• TAREA A REALIZAR
Reproduzca de forma literal y completa el texto sobre el consumo de juguetes sexuales.

• FRAGMENTO DE LECTURA
>>>>>

A pesar de que en el actual mundo en que vivimos por donde quiera que veamos la industria del consumo exhibe de manera insistente una variada gama de objetos para explorar el goce tanto en mujeres como en hombres, tanto de manera individual o en pareja, todavía siguen existiendo muchas barreras ideológicas para que tales productos se comercialicen como cualquier otra mercancía.
Para conocer un poco más sobre este asunto, me acerco a una tienda del ramo para compras en línea Amour amora…
¿Cómo ve la receptividad del consumo de juguetes sexuales hoy en día? ¿más mujeres que hombres, más jóvenes que adultos?
Yo creo que con el auge de esas nuevas formas de auto percibir nuestra sexualidad, la auto exploración y el placer como algo sano y divertido, se ha generado un incremento en la adquisición de artefactos y parafernalia amatoria.
Pero del dicho al hecho... la acción de la compra es siempre como clandestina y enmisteriada, sigue existiendo vergüenza de comprar un vibrador... Aún y aunque ahora la gente se siente más cómoda hablando de ello, es difícil reunir el coraje de entrar en una tienda de estos rubros, por lo que las opciones de compra digital siempre son más buscadas.
Por lo general, veo que las mujeres son las que más compran, y lo obvio, aunque no deja de ser interesante es que los jóvenes, especialmente entre 20 y 35 años, son el público que más pregunta.
Otra curiosidad es que muchos hombres llenos de prejuicios y bien equivocados preguntan si una misma ofrece servicios en esta área. Podrían ser los mismos que afirman desde una brutalidad atrevida que los vibradores y productos que potencian el placer son para personas que tienen problemas para la actividad sexual.
¿Cuáles son los productos más solicitados?

<<<<<

Registros de una fuente de datos
>>>>>

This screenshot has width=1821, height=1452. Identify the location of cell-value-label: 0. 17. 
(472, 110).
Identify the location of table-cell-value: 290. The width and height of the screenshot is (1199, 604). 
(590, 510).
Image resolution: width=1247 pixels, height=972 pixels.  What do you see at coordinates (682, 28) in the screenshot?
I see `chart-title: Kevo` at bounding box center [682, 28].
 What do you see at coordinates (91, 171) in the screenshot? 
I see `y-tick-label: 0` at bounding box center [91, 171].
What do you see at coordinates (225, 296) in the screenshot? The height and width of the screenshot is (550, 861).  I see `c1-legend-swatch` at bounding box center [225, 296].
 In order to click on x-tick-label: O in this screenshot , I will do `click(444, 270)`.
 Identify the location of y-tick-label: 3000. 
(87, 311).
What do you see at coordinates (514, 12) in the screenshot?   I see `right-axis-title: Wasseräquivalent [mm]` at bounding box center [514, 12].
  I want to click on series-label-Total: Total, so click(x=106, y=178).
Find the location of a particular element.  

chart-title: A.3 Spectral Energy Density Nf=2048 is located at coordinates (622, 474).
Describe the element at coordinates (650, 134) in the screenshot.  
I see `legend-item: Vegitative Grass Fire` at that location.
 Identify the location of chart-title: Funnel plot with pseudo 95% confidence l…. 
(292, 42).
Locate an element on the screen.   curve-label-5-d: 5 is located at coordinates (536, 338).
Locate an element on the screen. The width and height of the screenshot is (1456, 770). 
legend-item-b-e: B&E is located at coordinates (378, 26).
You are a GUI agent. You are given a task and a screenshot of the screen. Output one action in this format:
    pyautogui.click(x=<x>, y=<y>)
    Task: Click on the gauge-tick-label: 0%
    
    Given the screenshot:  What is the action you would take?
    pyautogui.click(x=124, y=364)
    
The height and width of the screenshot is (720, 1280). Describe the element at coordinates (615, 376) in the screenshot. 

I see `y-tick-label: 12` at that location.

<<<<<

• RESPUESTA AL EJERCICIO
A pesar de que en el actual mundo en que vivimos por donde quiera que veamos la industria del consumo exhibe de manera insistente una variada gama de objetos para explorar el goce tanto en mujeres como en hombres, tanto de manera individual o en pareja, todavía siguen existiendo muchas barreras ideológicas para que tales productos se comercialicen como cualquier otra mercancía.
Para conocer un poco más sobre este asunto, me acerco a una tienda del ramo para compras en línea Amour amora…
¿Cómo ve la receptividad del consumo de juguetes sexuales hoy en día? ¿más mujeres que hombres, más jóvenes que adultos?
Yo creo que con el auge de esas nuevas formas de auto percibir nuestra sexualidad, la auto exploración y el placer como algo sano y divertido, se ha generado un incremento en la adquisición de artefactos y parafernalia amatoria.
Pero del dicho al hecho... la acción de la compra es siempre como clandestina y enmisteriada, sigue existiendo vergüenza de comprar un vibrador... Aún y aunque ahora la gente se siente más cómoda hablando de ello, es difícil reunir el coraje de entrar en una tienda de estos rubros, por lo que las opciones de compra digital siempre son más buscadas.
Por lo general, veo que las mujeres son las que más compran, y lo obvio, aunque no deja de ser interesante es que los jóvenes, especialmente entre 20 y 35 años, son el público que más pregunta.
Otra curiosidad es que muchos hombres llenos de prejuicios y bien equivocados preguntan si una misma ofrece servicios en esta área. Podrían ser los mismos que afirman desde una brutalidad atrevida que los vibradores y productos que potencian el placer son para personas que tienen problemas para la actividad sexual.
¿Cuáles son los productos más solicitados?